To call David Bowie a trendsetter is much too pedestrian. To write that he defies tradition and remains ahead of the fashion curve only begins to scratch the surface of his impact, influence and importance in men’s fashion. The truth is that David Bowie has been an icon in style for so long that he now serves as an icon for other style icons, which gives him a heightened status. While other musicians and performers often adopt a new personae for an album and tour only to discard the “character” once the ticket receipts have been counted, David Bowie’s various looks are all part of his wider view of art, theater, culture — and himself. He may choose a specific designer he likes and a new suit for a special performance (such as he did with Thom Browne and Browne’s line of suits with shortened sleeves and trouser legs, which revealed David Bowie’s sock-less ankles planted firmly in brown wingtips), but David Bowie is always David Bowie. He is the one wearing the clothes, and they are never costumes.

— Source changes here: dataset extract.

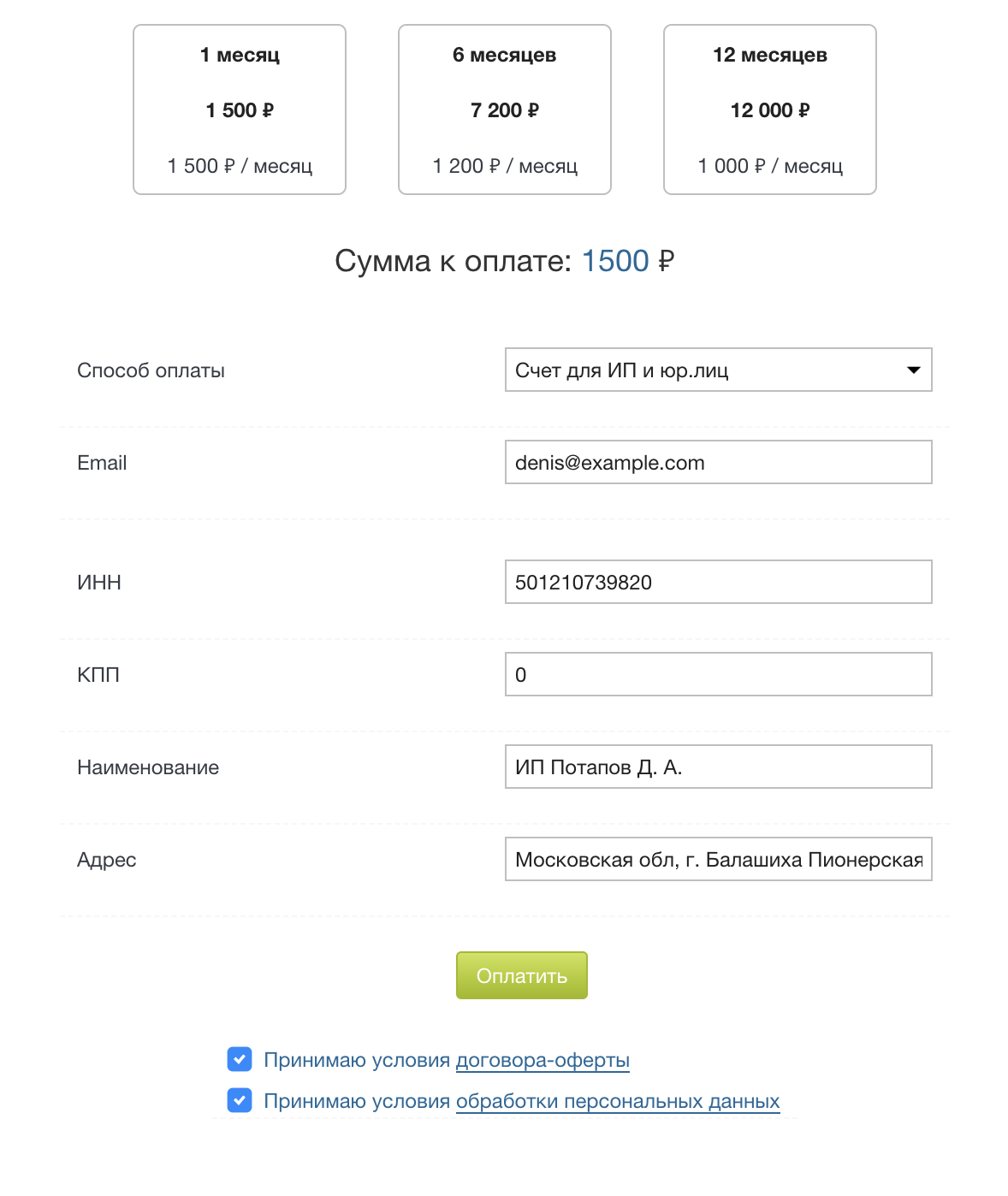The width and height of the screenshot is (1008, 1196).
Task: Click the 1 500 ₽ / месяц rate text
Action: click(x=240, y=166)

The most enduring David Bowie look and the one he returns to time and time again is the white suit. What began as the Thin White Duke personae in the 1970s morphed into the country English gentleman on holiday in the 1980s, and continues today as the white suit finds itself as a resurgent fashion mainstay.

The cuts and fabrics of today’s white suits have been updated, but the reckless abandon with which you should wear the white David Bowie suit has not. Go all the way and wear a white Banana Republic suit with a white shirt and white Bucks. Shoulder padding and stitching may have changed over the years, but the look is undeniably Bowie.